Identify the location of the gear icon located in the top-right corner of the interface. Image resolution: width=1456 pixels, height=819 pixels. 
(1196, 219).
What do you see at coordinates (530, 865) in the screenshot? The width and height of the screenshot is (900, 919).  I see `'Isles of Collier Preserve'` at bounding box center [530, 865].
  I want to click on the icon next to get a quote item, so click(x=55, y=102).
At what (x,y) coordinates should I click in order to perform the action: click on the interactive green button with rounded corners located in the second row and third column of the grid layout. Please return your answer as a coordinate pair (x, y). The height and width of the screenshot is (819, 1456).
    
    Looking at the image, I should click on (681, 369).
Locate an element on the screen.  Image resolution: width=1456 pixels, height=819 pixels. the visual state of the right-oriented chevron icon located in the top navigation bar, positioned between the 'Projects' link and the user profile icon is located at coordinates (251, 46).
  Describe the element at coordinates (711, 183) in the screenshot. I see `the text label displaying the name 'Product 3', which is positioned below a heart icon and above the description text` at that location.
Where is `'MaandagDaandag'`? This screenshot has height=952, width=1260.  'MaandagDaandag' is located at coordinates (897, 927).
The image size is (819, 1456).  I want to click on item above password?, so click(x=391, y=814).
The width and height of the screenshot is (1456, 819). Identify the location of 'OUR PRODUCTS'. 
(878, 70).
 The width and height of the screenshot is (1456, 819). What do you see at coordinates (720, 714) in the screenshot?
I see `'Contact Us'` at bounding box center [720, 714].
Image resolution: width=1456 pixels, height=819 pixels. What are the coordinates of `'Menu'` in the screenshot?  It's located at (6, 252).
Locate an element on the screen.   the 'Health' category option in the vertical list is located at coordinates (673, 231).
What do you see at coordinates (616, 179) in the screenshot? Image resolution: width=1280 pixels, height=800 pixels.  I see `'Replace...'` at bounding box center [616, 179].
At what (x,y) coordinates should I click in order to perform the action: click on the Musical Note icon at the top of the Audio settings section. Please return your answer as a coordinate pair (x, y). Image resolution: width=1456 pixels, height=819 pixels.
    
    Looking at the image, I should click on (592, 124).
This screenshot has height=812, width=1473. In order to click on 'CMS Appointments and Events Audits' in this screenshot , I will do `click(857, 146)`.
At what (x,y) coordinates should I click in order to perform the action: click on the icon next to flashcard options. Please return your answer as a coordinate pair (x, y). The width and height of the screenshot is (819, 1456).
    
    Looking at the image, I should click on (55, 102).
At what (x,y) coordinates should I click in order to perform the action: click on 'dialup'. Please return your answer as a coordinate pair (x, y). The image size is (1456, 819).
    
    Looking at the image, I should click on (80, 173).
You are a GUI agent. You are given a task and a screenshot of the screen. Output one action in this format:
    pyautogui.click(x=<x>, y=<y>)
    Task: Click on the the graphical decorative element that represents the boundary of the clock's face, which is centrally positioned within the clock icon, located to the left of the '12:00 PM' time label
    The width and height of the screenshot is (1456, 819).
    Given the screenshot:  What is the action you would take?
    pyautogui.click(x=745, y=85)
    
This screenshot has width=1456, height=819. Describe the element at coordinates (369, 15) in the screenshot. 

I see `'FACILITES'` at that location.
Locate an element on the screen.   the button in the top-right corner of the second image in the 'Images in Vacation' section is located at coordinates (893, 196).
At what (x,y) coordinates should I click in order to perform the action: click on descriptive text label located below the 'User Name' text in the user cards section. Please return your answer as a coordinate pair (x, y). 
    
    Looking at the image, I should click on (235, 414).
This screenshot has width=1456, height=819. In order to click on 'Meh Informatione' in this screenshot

• _GOAL_
Put every line of the items above into a JSON list of strings, with one string per line and blank lines left out.

• _EXERCISE SOLUTION_
[
  "Identify the location of the gear icon located in the top-right corner of the interface. Image resolution: width=1456 pixels, height=819 pixels. ",
  "(1196, 219).",
  "What do you see at coordinates (530, 865) in the screenshot? The width and height of the screenshot is (900, 919).  I see `'Isles of Collier Preserve'` at bounding box center [530, 865].",
  "  I want to click on the icon next to get a quote item, so click(x=55, y=102).",
  "At what (x,y) coordinates should I click in order to perform the action: click on the interactive green button with rounded corners located in the second row and third column of the grid layout. Please return your answer as a coordinate pair (x, y). The height and width of the screenshot is (819, 1456).",
  "    Looking at the image, I should click on (681, 369).",
  "Locate an element on the screen.  Image resolution: width=1456 pixels, height=819 pixels. the visual state of the right-oriented chevron icon located in the top navigation bar, positioned between the 'Projects' link and the user profile icon is located at coordinates (251, 46).",
  "  Describe the element at coordinates (711, 183) in the screenshot. I see `the text label displaying the name 'Product 3', which is positioned below a heart icon and above the description text` at that location.",
  "Where is `'MaandagDaandag'`? This screenshot has height=952, width=1260.  'MaandagDaandag' is located at coordinates (897, 927).",
  "The image size is (819, 1456).  I want to click on item above password?, so click(x=391, y=814).",
  "The width and height of the screenshot is (1456, 819). Identify the location of 'OUR PRODUCTS'. ",
  "(878, 70).",
  " The width and height of the screenshot is (1456, 819). What do you see at coordinates (720, 714) in the screenshot?",
  "I see `'Contact Us'` at bounding box center [720, 714].",
  "Image resolution: width=1456 pixels, height=819 pixels. What are the coordinates of `'Menu'` in the screenshot?  It's located at (6, 252).",
  "Locate an element on the screen.   the 'Health' category option in the vertical list is located at coordinates (673, 231).",
  "What do you see at coordinates (616, 179) in the screenshot? Image resolution: width=1280 pixels, height=800 pixels.  I see `'Replace...'` at bounding box center [616, 179].",
  "At what (x,y) coordinates should I click in order to perform the action: click on the Musical Note icon at the top of the Audio settings section. Please return your answer as a coordinate pair (x, y). Image resolution: width=1456 pixels, height=819 pixels.",
  "    Looking at the image, I should click on (592, 124).",
  "This screenshot has height=812, width=1473. In order to click on 'CMS Appointments and Events Audits' in this screenshot , I will do `click(857, 146)`.",
  "At what (x,y) coordinates should I click in order to perform the action: click on the icon next to flashcard options. Please return your answer as a coordinate pair (x, y). The width and height of the screenshot is (819, 1456).",
  "    Looking at the image, I should click on (55, 102).",
  "At what (x,y) coordinates should I click in order to perform the action: click on 'dialup'. Please return your answer as a coordinate pair (x, y). The image size is (1456, 819).",
  "    Looking at the image, I should click on (80, 173).",
  "You are a GUI agent. You are given a task and a screenshot of the screen. Output one action in this format:",
  "    pyautogui.click(x=<x>, y=<y>)",
  "    Task: Click on the the graphical decorative element that represents the boundary of the clock's face, which is centrally positioned within the clock icon, located to the left of the '12:00 PM' time label",
  "    The width and height of the screenshot is (1456, 819).",
  "    Given the screenshot:  What is the action you would take?",
  "    pyautogui.click(x=745, y=85)",
  "This screenshot has width=1456, height=819. Describe the element at coordinates (369, 15) in the screenshot. ",
  "I see `'FACILITES'` at that location.",
  "Locate an element on the screen.   the button in the top-right corner of the second image in the 'Images in Vacation' section is located at coordinates (893, 196).",
  "At what (x,y) coordinates should I click in order to perform the action: click on descriptive text label located below the 'User Name' text in the user cards section. Please return your answer as a coordinate pair (x, y). ",
  "    Looking at the image, I should click on (235, 414).",
  "This screenshot has width=1456, height=819. In order to click on 'Meh Informatione' in this screenshot"
]